Nikoleta Bellou from the Institute of Coastal Research Helmholtz-Zentrum Hereon had this to say about sea-cleaning solutions:
Unfortunately more focus at a policy level is being given to banning single-use plastics. But we already have polluted the oceans and we need to do something to retrieve that, simultaneously to all the actions needed to reduce pollution at the source.
We still have a lot of work to do to curb the use of single-use plastics, but we also have to clean up our oceans as well. According to an article from Bloomberg on the new rovers, “as many as 91 million metric tons of litter entered the oceans between 1990 and 2015, as much as 87% of which was plastic.”

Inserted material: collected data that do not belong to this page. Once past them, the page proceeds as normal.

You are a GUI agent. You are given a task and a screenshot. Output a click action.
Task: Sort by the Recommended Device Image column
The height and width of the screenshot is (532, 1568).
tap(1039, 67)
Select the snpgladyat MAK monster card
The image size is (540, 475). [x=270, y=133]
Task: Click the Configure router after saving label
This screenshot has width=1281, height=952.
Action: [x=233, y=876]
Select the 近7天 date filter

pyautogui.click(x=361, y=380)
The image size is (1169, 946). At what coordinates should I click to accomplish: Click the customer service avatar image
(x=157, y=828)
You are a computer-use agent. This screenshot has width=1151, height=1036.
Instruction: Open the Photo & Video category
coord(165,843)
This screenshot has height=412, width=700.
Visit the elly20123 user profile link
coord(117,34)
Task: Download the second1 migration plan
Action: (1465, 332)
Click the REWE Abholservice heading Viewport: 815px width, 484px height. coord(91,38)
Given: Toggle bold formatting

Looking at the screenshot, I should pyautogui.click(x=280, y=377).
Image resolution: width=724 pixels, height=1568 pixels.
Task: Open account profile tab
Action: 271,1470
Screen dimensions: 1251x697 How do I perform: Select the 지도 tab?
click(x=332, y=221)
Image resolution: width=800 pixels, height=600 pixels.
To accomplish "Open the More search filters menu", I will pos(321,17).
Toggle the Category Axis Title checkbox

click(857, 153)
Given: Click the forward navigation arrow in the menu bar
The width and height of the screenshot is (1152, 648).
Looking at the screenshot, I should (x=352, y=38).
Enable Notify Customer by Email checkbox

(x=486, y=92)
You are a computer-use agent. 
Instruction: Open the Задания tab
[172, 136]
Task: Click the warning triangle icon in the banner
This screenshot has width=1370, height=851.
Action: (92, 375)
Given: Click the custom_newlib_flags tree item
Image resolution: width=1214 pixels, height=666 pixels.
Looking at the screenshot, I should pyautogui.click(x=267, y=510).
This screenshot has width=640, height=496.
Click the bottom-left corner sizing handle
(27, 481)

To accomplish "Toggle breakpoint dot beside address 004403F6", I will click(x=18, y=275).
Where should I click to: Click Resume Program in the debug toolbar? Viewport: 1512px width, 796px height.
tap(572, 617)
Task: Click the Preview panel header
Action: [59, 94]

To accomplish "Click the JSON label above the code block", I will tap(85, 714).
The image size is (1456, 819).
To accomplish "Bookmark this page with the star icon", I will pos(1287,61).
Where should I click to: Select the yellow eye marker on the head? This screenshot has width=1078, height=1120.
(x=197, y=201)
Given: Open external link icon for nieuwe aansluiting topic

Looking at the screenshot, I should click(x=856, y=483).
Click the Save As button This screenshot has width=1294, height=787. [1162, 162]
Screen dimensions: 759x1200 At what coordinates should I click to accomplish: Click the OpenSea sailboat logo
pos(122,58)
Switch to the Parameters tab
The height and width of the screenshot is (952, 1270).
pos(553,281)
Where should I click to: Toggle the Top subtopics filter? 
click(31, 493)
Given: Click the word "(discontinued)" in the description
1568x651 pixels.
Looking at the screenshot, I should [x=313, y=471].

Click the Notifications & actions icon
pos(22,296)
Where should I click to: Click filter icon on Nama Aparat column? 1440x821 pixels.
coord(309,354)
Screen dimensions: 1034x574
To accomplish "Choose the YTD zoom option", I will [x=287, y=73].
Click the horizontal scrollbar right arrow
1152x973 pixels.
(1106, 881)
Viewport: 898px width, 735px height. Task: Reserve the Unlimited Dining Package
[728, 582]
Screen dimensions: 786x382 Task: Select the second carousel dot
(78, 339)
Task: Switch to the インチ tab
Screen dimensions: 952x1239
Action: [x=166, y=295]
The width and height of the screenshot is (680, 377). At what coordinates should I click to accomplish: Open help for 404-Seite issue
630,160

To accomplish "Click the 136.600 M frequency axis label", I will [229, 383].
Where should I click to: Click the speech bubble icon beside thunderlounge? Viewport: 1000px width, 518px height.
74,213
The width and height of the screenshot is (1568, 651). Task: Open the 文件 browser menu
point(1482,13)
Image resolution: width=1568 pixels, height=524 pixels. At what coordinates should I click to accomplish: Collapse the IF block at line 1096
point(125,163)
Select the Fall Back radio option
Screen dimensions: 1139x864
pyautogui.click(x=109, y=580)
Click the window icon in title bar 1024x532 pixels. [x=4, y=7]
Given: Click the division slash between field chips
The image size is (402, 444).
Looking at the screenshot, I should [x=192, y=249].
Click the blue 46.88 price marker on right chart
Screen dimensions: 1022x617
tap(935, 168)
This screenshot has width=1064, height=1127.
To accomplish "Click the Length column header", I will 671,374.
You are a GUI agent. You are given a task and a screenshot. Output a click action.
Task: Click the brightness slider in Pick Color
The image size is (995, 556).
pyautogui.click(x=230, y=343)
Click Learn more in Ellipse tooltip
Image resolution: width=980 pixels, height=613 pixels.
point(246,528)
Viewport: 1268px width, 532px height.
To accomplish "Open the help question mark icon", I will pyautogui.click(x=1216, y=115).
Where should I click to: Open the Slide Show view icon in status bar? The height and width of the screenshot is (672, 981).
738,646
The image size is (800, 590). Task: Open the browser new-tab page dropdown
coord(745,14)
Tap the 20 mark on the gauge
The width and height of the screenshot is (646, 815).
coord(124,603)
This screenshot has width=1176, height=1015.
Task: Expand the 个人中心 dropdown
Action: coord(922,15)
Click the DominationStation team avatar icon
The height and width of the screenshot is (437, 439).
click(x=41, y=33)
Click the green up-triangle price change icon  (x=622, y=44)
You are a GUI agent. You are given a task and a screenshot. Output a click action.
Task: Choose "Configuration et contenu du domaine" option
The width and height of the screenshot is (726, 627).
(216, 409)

Source: TechTics/Project.BB
The BeachBot (pictured above) collects cigarette butts, plastics, and other garbage left behind on the beach. The BeachBot’s prototypes have been deployed across the Netherlands and their creators, Martijn Lukaart and Edwin Bos are ready to push the BeachBot worldwide.
Unfortunately, these robots won’t be enough to stop all the plastic pollution in our oceans, we need immediate action on single-use plastics in the United States. It starts with us creating better solutions to this kind of waste.